WHAT YOU HAVE TO DO
Please give the lines of the caterpillar poem below again, starting at "Munch leaves. Molt." and ending at "fails, taste terrible.", updated so that "nettles" reads "thistles".

Chew your way into a new world.
Munch leaves. Molt. Rest. Molt
again. Self-reinvention is everything.
Spin many nests. Cultivate stinging
bristles. Don't get sentimental
about your discarded skins. Grow
quickly. Develop a yen for nettles.
Alternate crumpling and climbing. Rely
on your antennae. Sequester poisons
in your body for use at a later date.
When threatened, emit foul odors
in self-defense. Behave cryptically
to confuse predators: change colors, spit,
or feign death. If all else fails, taste terrible.
-"Advice from a Caterpillar" by Amy Gerstler from Dearest Creature, New York, Penguin Books: 2009.
The word enjambment comes from the French where it means to step over or to put legs across. In poetry, its function is similar; it means to break a phrase, a sentence, or a thought between two lines without benefit of punctuation. This sends a mixed message, increasing the attention of the reader/auditor. Who started the practice? The Elizabethan poets made much of it and, like many other things poetic and historic, it seems to date back to the catchall answer that was
Homer.
.

MATERIAL

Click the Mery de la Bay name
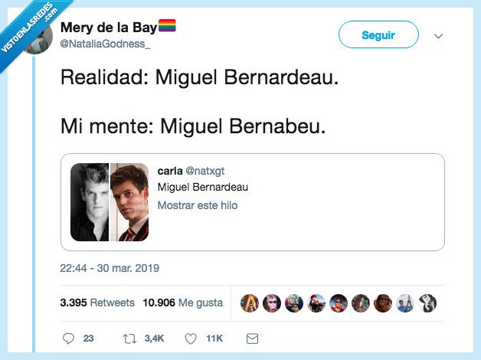The width and height of the screenshot is (481, 360). (x=108, y=28)
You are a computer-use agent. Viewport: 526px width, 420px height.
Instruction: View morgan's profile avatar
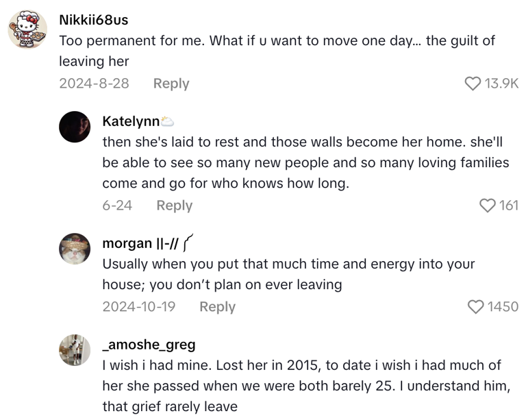75,248
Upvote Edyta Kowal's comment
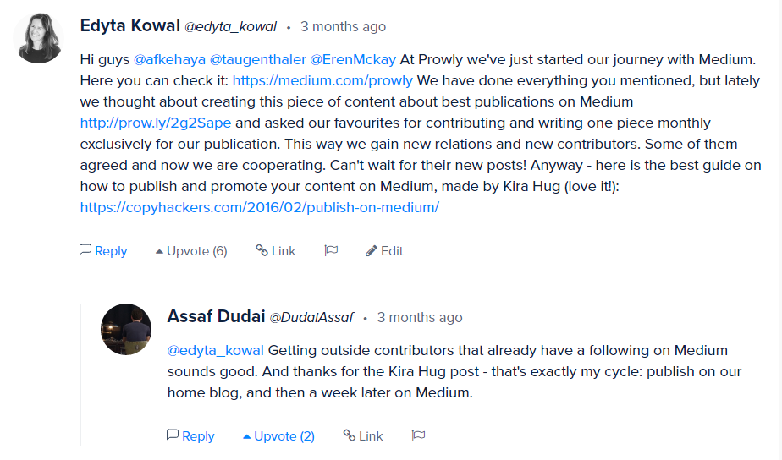Image resolution: width=782 pixels, height=460 pixels. (191, 250)
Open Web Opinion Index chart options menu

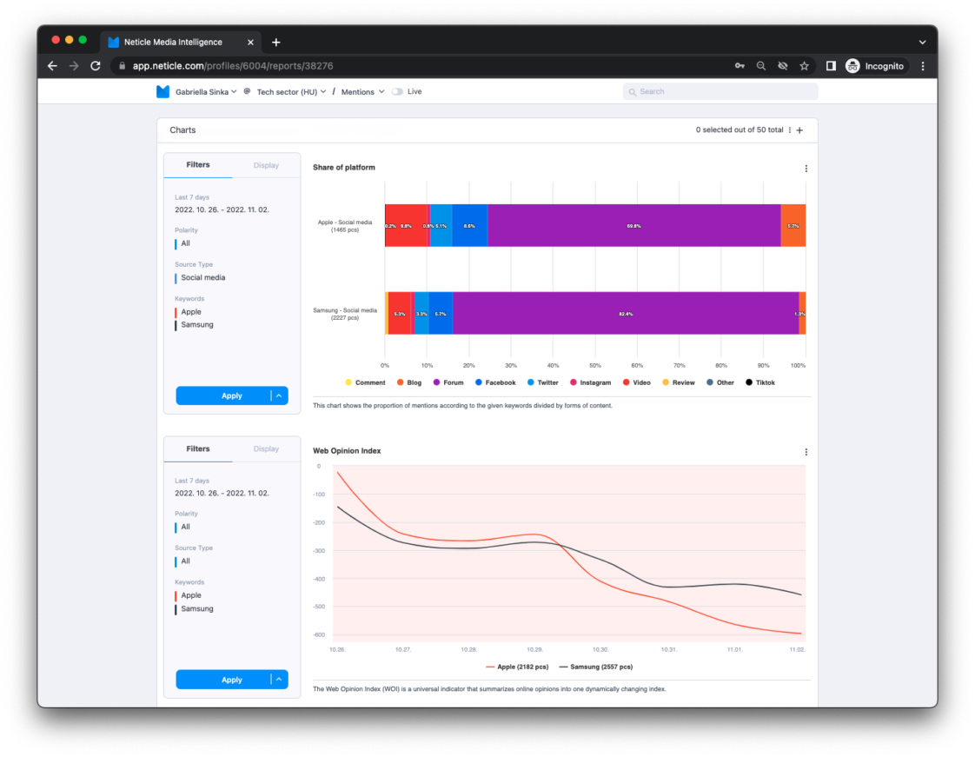click(x=806, y=452)
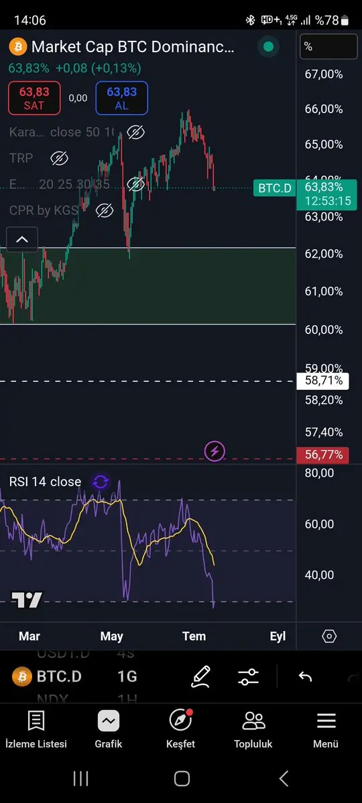Tap the Bitcoin symbol logo icon
The image size is (362, 803).
[17, 47]
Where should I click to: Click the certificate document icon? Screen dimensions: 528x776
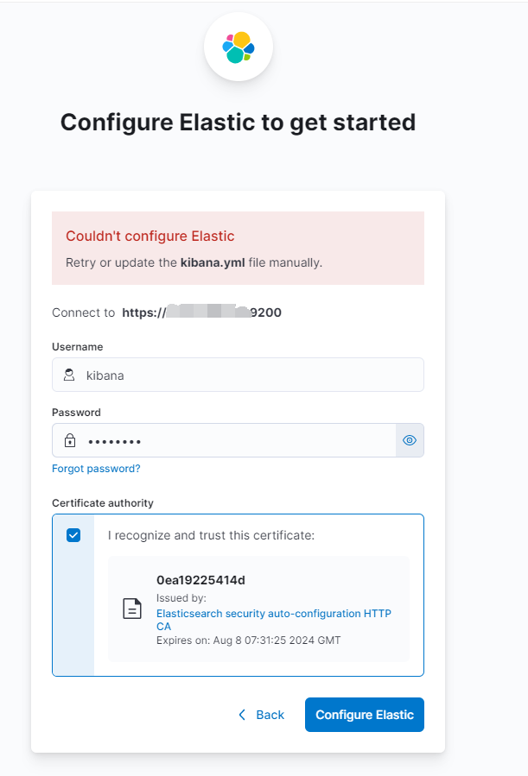pyautogui.click(x=131, y=609)
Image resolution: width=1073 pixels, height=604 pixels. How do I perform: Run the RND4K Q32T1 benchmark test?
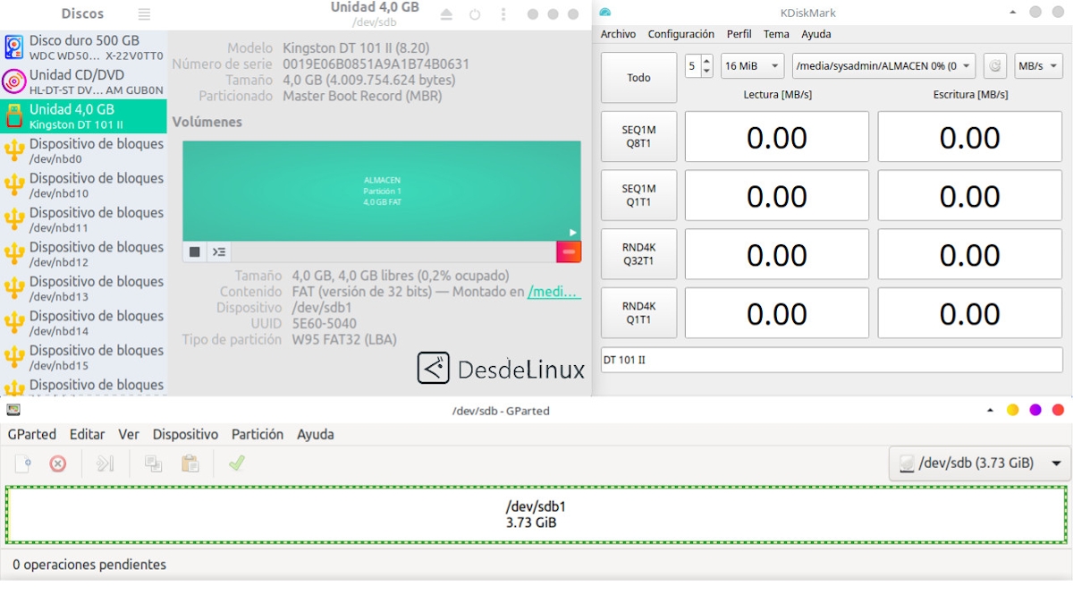coord(638,254)
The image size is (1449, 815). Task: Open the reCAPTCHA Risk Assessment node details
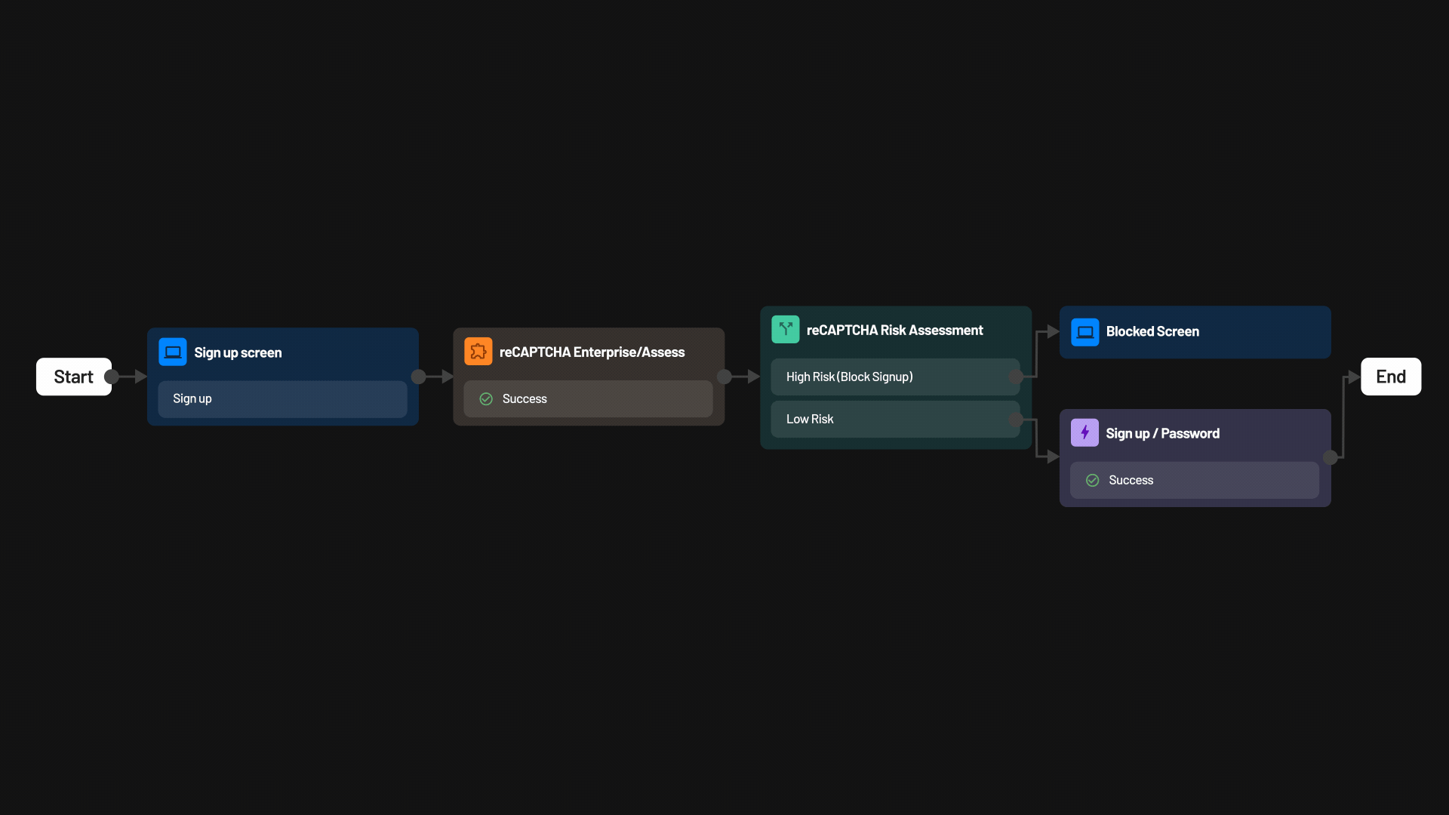[x=894, y=330]
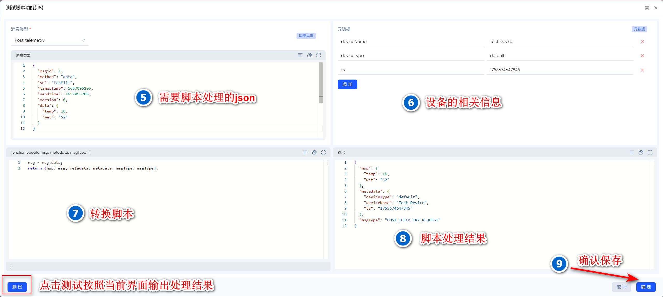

FINAL RESULT
Munch leaves. Molt. Rest. Molt
again. Self-reinvention is everything.
Spin many nests. Cultivate stinging
bristles. Don't get sentimental
about your discarded skins. Grow
quickly. Develop a yen for thistles.
Alternate crumpling and climbing. Rely
on your antennae. Sequester poisons
in your body for use at a later date.
When threatened, emit foul odors
in self-defense. Behave cryptically
to confuse predators: change colors, spit,
or feign death. If all else fails, taste terrible.